Over the 3 years it has been delayed “many patients have died and suffered needlessly without having access to the type of pain relief and quality of life improvement that only marijuana can bring…There are hoops that patients will have to jump through that are really unfortunate, so we think if there are 300 patients that are registered by the end of the year, that’s going to be a lot.”

He says finding a doctor in the program is a major hurdle.

“From day one with the program, there was nothing that was really supportive of patients in this.

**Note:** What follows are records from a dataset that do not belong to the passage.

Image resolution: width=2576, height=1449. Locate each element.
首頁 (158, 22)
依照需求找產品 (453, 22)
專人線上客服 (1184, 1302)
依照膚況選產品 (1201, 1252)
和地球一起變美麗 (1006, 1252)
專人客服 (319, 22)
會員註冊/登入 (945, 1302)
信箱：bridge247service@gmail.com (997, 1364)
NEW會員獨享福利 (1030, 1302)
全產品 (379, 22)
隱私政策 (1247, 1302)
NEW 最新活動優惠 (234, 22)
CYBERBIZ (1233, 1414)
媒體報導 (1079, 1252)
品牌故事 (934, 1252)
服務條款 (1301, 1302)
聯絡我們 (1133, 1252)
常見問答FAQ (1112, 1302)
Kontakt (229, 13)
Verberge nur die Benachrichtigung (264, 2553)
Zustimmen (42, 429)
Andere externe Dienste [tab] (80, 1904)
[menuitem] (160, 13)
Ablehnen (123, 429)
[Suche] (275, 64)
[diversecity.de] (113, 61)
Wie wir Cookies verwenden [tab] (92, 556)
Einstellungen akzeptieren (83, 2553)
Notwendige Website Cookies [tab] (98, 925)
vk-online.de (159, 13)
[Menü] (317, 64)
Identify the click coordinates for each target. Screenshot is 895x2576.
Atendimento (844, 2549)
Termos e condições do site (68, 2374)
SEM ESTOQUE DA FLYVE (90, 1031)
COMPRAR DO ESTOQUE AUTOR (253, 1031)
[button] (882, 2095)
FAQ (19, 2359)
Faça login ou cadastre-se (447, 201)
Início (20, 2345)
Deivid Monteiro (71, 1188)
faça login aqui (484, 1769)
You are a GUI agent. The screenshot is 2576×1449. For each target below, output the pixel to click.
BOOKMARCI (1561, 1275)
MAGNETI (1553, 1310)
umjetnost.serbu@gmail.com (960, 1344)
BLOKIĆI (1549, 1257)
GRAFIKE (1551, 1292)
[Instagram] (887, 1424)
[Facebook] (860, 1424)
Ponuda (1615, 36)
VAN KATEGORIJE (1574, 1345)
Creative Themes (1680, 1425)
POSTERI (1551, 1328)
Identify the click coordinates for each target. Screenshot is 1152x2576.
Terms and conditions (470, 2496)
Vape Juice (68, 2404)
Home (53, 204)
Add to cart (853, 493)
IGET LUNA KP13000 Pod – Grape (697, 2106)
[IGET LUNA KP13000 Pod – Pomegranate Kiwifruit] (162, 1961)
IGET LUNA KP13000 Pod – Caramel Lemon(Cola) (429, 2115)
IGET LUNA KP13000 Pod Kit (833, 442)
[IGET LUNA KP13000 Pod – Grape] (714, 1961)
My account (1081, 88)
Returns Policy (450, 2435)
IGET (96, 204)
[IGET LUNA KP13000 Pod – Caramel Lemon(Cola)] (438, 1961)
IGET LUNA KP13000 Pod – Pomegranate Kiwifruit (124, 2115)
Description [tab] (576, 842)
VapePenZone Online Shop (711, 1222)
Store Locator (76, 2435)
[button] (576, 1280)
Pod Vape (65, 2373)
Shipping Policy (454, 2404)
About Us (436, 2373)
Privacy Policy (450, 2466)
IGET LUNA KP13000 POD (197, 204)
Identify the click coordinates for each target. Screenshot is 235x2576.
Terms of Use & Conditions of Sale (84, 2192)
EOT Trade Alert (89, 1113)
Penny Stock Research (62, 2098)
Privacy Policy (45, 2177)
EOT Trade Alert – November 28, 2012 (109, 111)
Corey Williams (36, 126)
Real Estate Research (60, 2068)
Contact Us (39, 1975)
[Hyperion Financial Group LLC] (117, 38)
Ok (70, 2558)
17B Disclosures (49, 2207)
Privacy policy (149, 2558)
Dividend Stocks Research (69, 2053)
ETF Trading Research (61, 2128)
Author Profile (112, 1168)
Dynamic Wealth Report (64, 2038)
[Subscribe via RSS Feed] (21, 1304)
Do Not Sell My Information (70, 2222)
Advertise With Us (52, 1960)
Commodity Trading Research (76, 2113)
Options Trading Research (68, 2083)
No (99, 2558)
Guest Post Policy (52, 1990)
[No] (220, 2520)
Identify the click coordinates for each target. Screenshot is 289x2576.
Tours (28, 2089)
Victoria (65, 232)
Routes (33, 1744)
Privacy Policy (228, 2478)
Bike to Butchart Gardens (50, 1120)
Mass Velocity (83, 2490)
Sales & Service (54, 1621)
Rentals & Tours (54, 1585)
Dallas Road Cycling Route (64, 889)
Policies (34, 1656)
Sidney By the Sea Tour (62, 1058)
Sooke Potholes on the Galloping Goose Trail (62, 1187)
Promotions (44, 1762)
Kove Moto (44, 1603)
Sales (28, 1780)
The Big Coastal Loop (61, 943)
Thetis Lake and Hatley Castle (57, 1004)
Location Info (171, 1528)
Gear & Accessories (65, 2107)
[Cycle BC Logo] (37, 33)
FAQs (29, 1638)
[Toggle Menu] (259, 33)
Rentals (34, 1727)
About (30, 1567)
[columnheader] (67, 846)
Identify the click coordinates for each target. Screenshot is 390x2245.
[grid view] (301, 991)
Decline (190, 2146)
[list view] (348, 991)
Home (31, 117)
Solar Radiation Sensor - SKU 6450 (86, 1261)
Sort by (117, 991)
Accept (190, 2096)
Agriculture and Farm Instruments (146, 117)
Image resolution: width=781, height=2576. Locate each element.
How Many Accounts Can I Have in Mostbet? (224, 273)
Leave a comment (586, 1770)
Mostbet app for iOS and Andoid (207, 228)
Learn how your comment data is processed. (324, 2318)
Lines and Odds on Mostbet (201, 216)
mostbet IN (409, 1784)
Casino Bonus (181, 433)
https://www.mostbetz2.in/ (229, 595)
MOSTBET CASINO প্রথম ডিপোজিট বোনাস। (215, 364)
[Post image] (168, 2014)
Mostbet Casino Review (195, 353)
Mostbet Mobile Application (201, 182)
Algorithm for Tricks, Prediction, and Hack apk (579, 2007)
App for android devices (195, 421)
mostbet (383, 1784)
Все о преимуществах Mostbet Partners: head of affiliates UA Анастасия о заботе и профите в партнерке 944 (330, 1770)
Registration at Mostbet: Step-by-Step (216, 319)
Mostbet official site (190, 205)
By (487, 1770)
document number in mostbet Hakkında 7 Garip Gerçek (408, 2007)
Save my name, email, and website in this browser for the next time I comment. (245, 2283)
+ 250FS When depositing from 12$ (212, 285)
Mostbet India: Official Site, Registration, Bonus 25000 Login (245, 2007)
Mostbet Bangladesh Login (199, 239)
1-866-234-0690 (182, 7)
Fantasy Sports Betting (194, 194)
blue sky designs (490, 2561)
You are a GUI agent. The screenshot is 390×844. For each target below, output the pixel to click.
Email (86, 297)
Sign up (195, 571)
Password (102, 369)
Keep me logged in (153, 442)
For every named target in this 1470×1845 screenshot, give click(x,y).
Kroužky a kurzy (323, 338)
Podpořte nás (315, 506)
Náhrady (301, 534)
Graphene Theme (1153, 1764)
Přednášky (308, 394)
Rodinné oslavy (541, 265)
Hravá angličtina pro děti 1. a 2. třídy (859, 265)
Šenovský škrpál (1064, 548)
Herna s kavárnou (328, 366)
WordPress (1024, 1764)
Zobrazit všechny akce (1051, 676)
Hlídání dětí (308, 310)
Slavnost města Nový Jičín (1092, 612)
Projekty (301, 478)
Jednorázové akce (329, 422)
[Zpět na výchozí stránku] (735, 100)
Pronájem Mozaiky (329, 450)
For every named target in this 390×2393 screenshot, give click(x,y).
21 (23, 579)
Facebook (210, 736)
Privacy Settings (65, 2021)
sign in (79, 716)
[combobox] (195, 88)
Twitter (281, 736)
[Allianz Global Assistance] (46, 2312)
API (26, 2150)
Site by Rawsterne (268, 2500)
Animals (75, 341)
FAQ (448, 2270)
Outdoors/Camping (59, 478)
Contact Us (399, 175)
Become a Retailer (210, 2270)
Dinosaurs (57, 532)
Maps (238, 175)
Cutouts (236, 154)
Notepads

It was done with the idea that marijuana is an illegal substance…The Jersey Health Department has been working hard to implement the program, but it’s been taking an awful long time, and they have, basically, their hands tied behind their back with the regulations that they have to work with.”

Cancer patient Vanessa Waltz agrees.

She says she’s glad the program is moving forward.

“But at the same time I think there’s still so many obstacles that have to be dealt with before the program really serves our patients in New Jersey…and I think that there’s no reason that this law couldn’t have been implemented back in 2010.”

She says, “The registration process itself is very restrictive – right now there are less than 1 percent of the physicians in the state registered for the program, so most people with serious illnesses. Their doctors are not part of the program, so they’re going to have to seek out a doctor, make an appointment. I imagine there will be a long waiting list to get appointments with these doctors.”

Waltz adds, “Numerous regulations and restrictions have been added since the legislation was passed, so the whole program has been a huge headache for everybody.”